Cerezo aveva un grandissimo affiatamento con i compagni. Era un leader dentro e fuori dal campo. Era il direttore d’orchestra, in grado di dettare i tempi di una squadra costruita anno dopo anno per centrare una vittoria indimenticabile.
La sua avventura in blucerchiato conterà 166 presenze con 16 reti segnate. Tra le più belle ricordiamo soprattutto la splendida rete segnata a San Siro nella 7 giornata della stagione 90/91. Una perfetta finalizzazione al volo frutto di uno scambio in velocità con Katanec e Lombardo e che valse ai blucerchiati il primato solitario in classifica. In Coppa Italia sarà memorabile il gol del provvisorio 2-0 nella finale giocata a Cremona contro il Napoli, mentre nel cuore dei tifosi sampdoriani rimarrà per sempre la rete dell’ 1-0 nella storia partita casalinga dello scudetto contro il Lecce.

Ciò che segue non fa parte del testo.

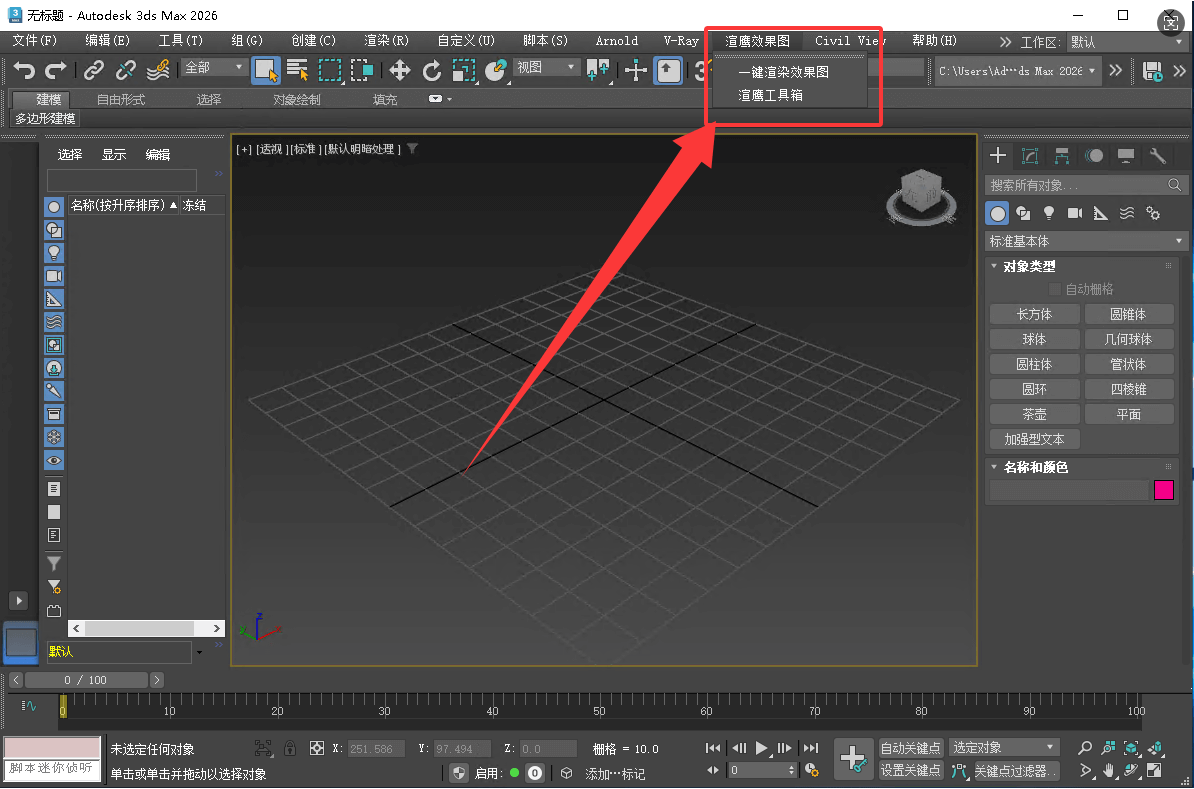Viewport: 1194px width, 789px height.
Task: Open the 全部 selection filter dropdown
Action: [x=214, y=67]
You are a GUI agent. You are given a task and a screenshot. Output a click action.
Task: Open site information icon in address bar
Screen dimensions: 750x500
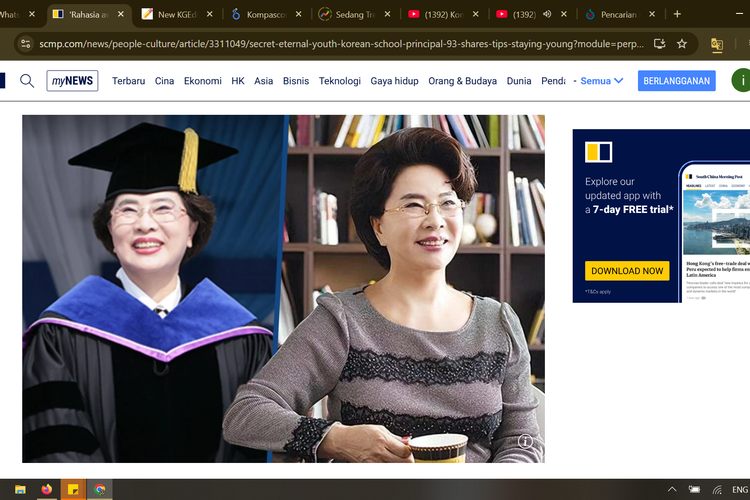click(22, 44)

Nell’ agosto del 2008 è stata una grandissima emozione rivederlo ricalcare il Ferraris in veste di allenatore dell’ Al Shabab in occasione di un amichevole estiva proprio contro la Sampdoria. E nel rivederlo salutare ancora una volta la Sud siamo sicuri che anche lui nascondeva la commozione dietro al suo consueto sorriso. Perché nell’abbraccio del Ferraris c’era tutto l’amore sbocciato in quei 6 anni, e mai dimenticato.
“Ha segnato col il numero 8 Toninho”
“CE-RE-ZO”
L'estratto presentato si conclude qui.